Therefore, by operation of law, the defendant's license was suspended for the 2013 OUI offense upon his conviction, and the RMV was prohibited from restoring his license for the next eight years. It follows that his license was under suspension for an OUI at the time of the 2014 incident, regardless of whether, for administrative purposes, the RMV chose to characterize that suspension as becoming effective at a later date. The fact that the defendant's license simultaneously was under suspension for other reasons is beside the point.

The validity of the RMV's policy of treating one license suspension as tacked onto another is not directly before us. We do reiterate that even if the period during which the RMV is barred from restoring the defendant's driver's license began to run from the date of his 2013 OUI conviction, this does not mean that he therefore automatically would be entitled to get his license back when the statutory bar period expired. See DiGregorio, supra at 783 (declining to address "the extent of the registrar's discretion to refuse to restore [the driver's] license after [the date the automatic bar period ran out]").

b. Notice of the suspension.

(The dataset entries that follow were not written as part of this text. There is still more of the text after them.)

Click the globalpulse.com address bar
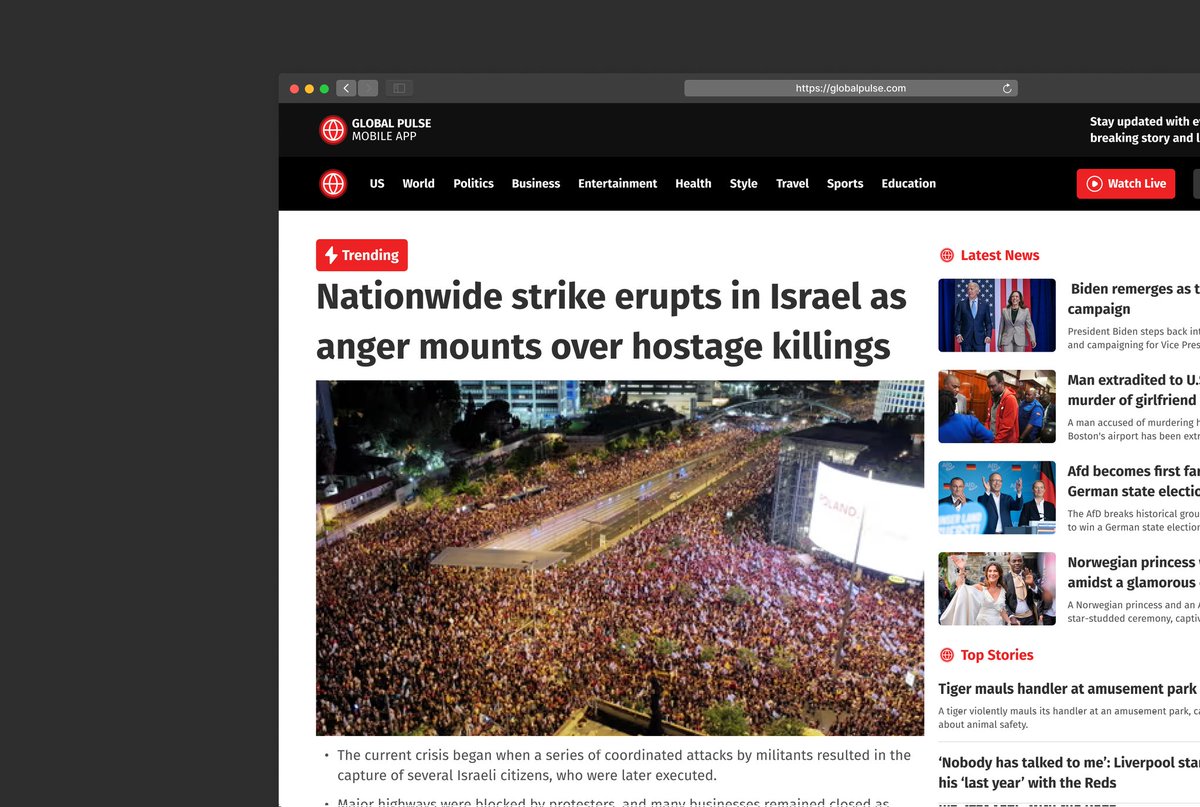This screenshot has width=1200, height=807. point(850,88)
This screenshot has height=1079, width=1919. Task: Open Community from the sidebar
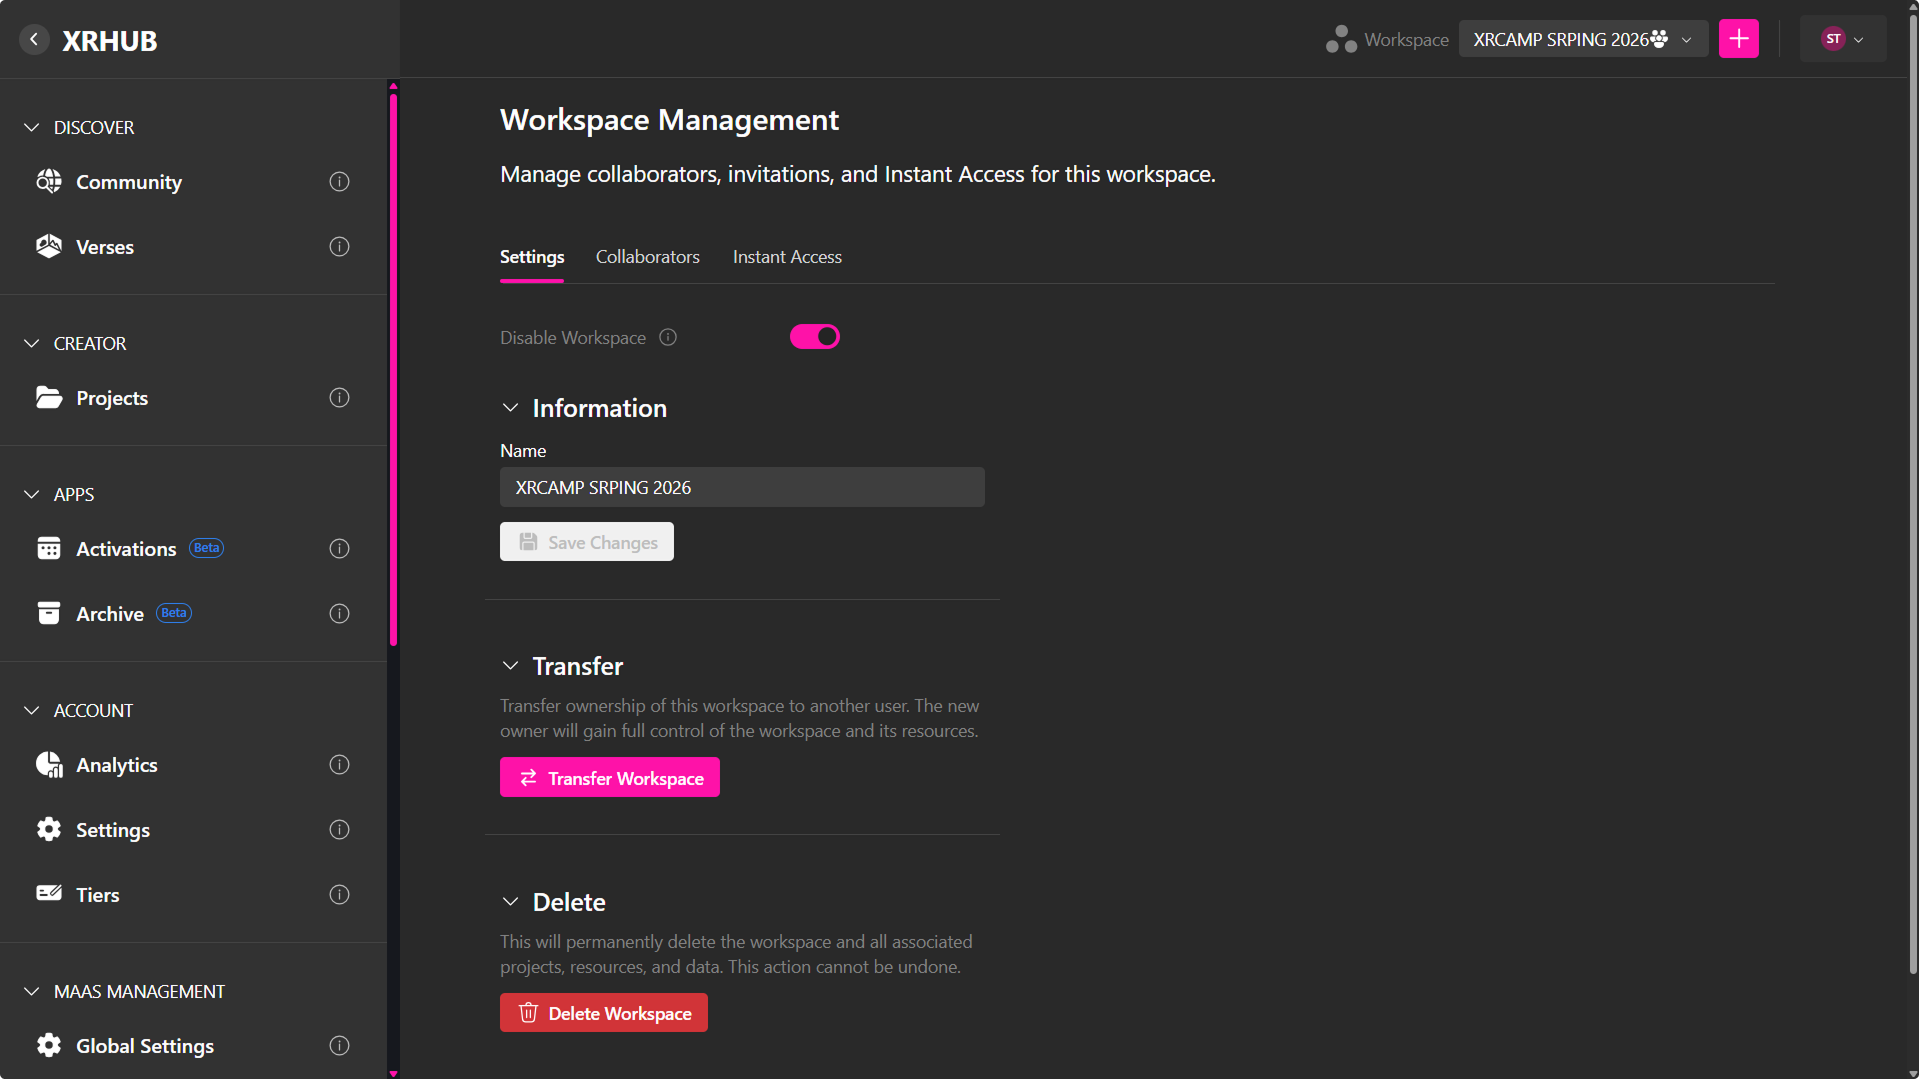[128, 182]
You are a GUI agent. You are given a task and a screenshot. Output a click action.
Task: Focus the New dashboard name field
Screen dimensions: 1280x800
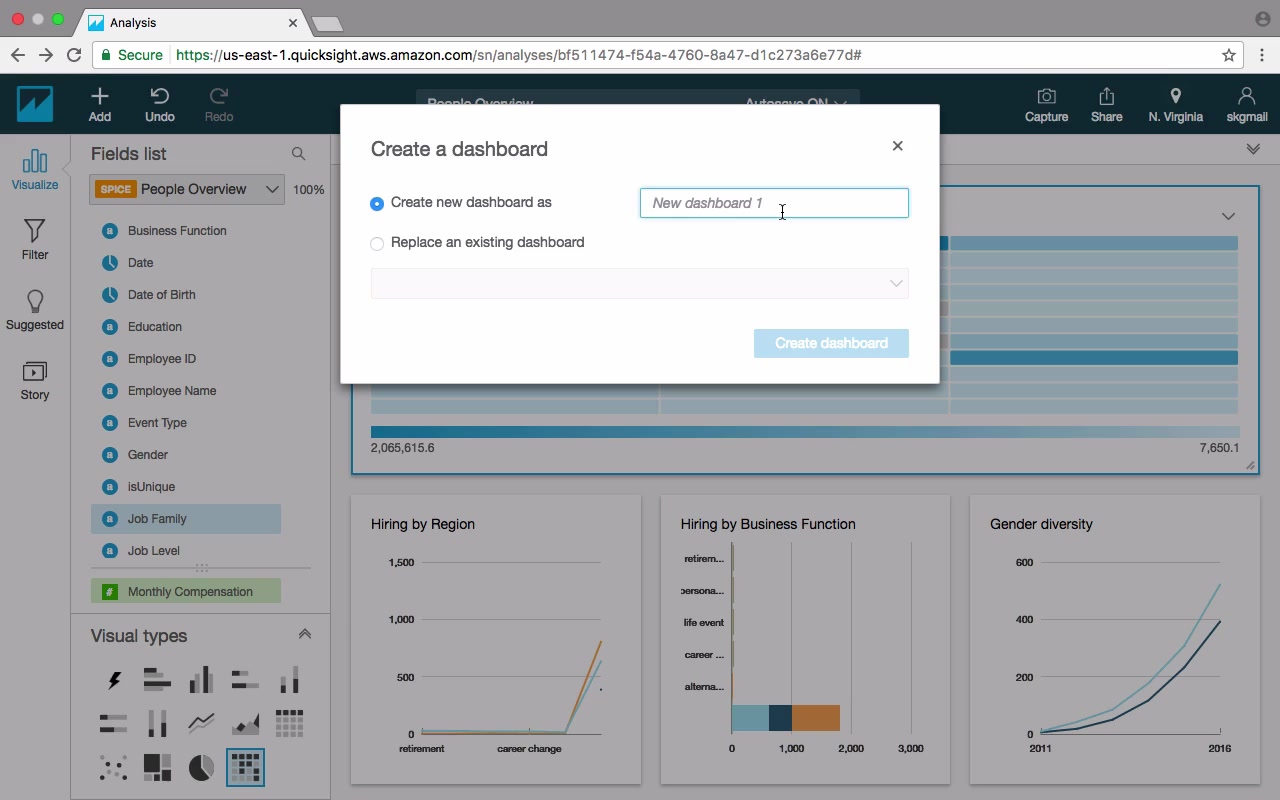(774, 203)
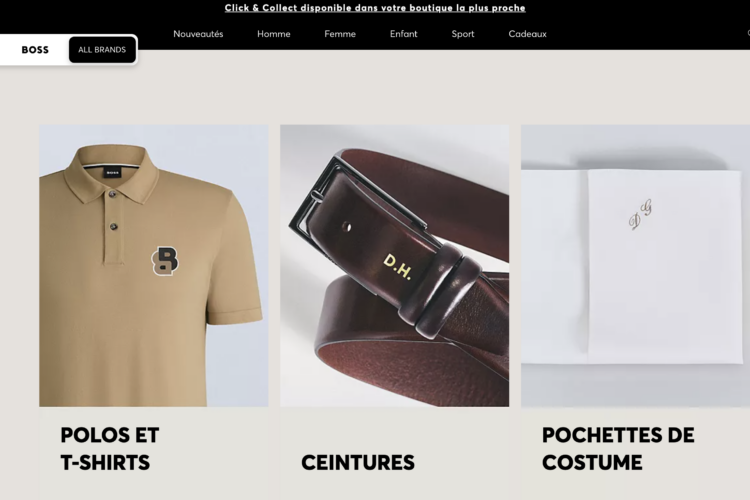Click the beige polo shirt image
The width and height of the screenshot is (750, 500).
(x=154, y=266)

The defendant additionally argues that the Commonwealth provided insufficient proof that he had been notified that his license was suspended at the time of the accident. He argues that the nature and quantum of proof on this point is comparable to that of Oyewole, supra. For the reasons that follow, we are unpersuaded.

In Oyewole, 470 Mass. at 1015-1016, the Commonwealth had sought to prove notice by relying solely on records from an earlier court proceeding that indicated that the defendant's license had been suspended. There was no transcript or other showing that the defendant had been notified of that disposition in that earlier court proceeding. See id. at 1016. Moreover, the court in Oyewole found it significant that there was some affirmative evidence there that the defendant was not aware that his license had been suspended (since he had a license on him when he was stopped). See id. at 1017.

Here, by contrast, the admitted records indicate that the defendant's license had been taken from him when he was arrested in 2013, and the transcript of the change of plea hearing in the 2013 case specifically documents that he was told, and had accepted, that he would lose his license for eight years if he agreed to the disposition offered by the judge. Unlike in Oyewole, there was ample proof here that the defendant had been given notice that his license was under suspension for the relevant period.

To the extent that the wording of the multiple RMV notices might have created some confusion as to the precise nature of the various license suspensions in effect as of the date of the 2014 incident, this is beside the point. So long as the defendant's license was suspended for an OUI conviction at the time he was operating, and he had notice that his license was under suspension at that time, that is sufficient. See Oyewole, supra at 1016 (laying out the elements). Whether the defendant was led to believe that the license suspension for an OUI conviction was not yet in effect is immaterial.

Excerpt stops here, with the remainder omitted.